When Google conducted a study recently to determine whether the company was underpaying women and members of minority groups, it found, to the surprise of just about everyone, that men were paid less money than women for doing similar work.

The study, which disproportionately led to pay raises for thousands of men, is done every year, but the latest findings arrived as Google and other companies in Silicon Valley face increasing pressure to deal with gender issues in the workplace, from sexual harassment to wage discrimination.

Gender inequality is a radioactive topic at Google. The Labor Department is investigating whether the company systematically underpays women. It has been sued by former employees who claim they were paid less than men with the same qualifications. And last fall, thousands of Google employees protested the way the company handles sexual harassment claims against top executives.

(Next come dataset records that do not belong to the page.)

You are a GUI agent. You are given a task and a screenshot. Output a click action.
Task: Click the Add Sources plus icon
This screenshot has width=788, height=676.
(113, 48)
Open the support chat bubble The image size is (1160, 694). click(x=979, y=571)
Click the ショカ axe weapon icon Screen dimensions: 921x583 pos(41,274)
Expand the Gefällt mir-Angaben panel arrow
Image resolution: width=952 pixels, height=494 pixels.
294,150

So how did women come to the conclusion that Google was paying them less than men when the opposite was true in more cases? Because companies don’t tend to discuss individual compensation packages, they try to discourage workers from doing so, and many people still find such discussions distasteful (or at least problematic.) If you choose to see the traditional secrecy about paychecks as a problem, you need to be prepared to offer a viable solution.

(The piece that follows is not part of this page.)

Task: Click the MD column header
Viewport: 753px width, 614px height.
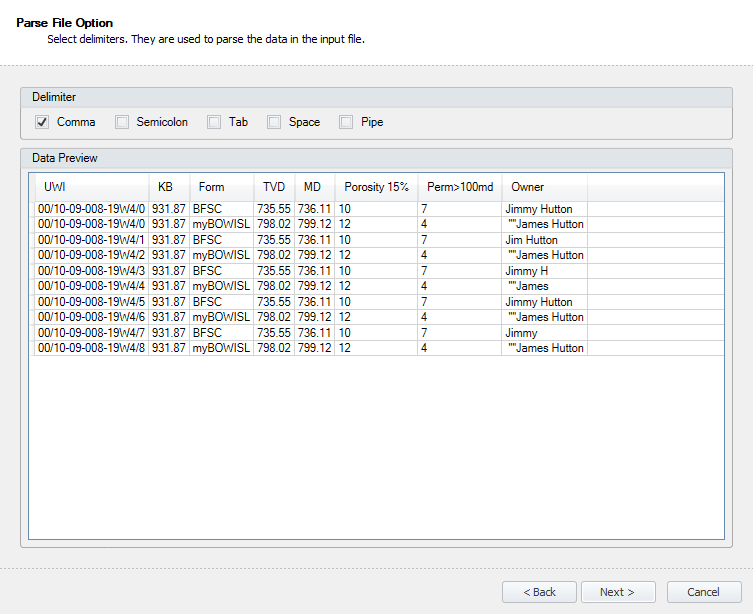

There are actually several reasons for this common practice in the private sector and they’re all valid. From the company’s perspective, they’re in business to make money. Negotiating salaries is a tricky business under any set of circumstances, but if someone isn’t great at such bargaining sessions and are willing to take a lower salary, the company will obviously agree and save money where they can. On the other side of the coin, someone who plays hardball for a high salary and sets unrealistic expectations for how they will perform will soon find themselves unemployed if they don’t live up to their own billing.

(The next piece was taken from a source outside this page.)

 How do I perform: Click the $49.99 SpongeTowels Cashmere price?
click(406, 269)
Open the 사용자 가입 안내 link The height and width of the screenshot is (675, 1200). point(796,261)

More to the point, if you replace this competitive system with some sort of fixed pay scale for everyone to avoid “inequity” or a gender/race “gap” (as the government does), you remove all incentive for superior performance. Why work harder and produce more if you’re going to be given the same pay as the person in the next cubicle who is obviously doing the minimum required and just phoning it in? This idea of non-performance based pay equity is a particularly socialist notion. It replaces the concept of equality of opportunity with equality of outcome, and the total productivity of the system suffers for it, just as you see on a wider scale in socialist countries. What some may consider pay “inequity” others see as justifiable rewards for the top performers.

Finally, would you really want to see your salary and everyone else’s posted in public? Imagine the resentment and hard feelings that would follow. People would be quitting or sabotaging their co-workers right and left. I’m not saying this is an easy subject to tackle, but the private sector wage system evolved the way it has for a reason. And if you want to “fix” it, you’d best make sure you’re not breaking the larger system as a result.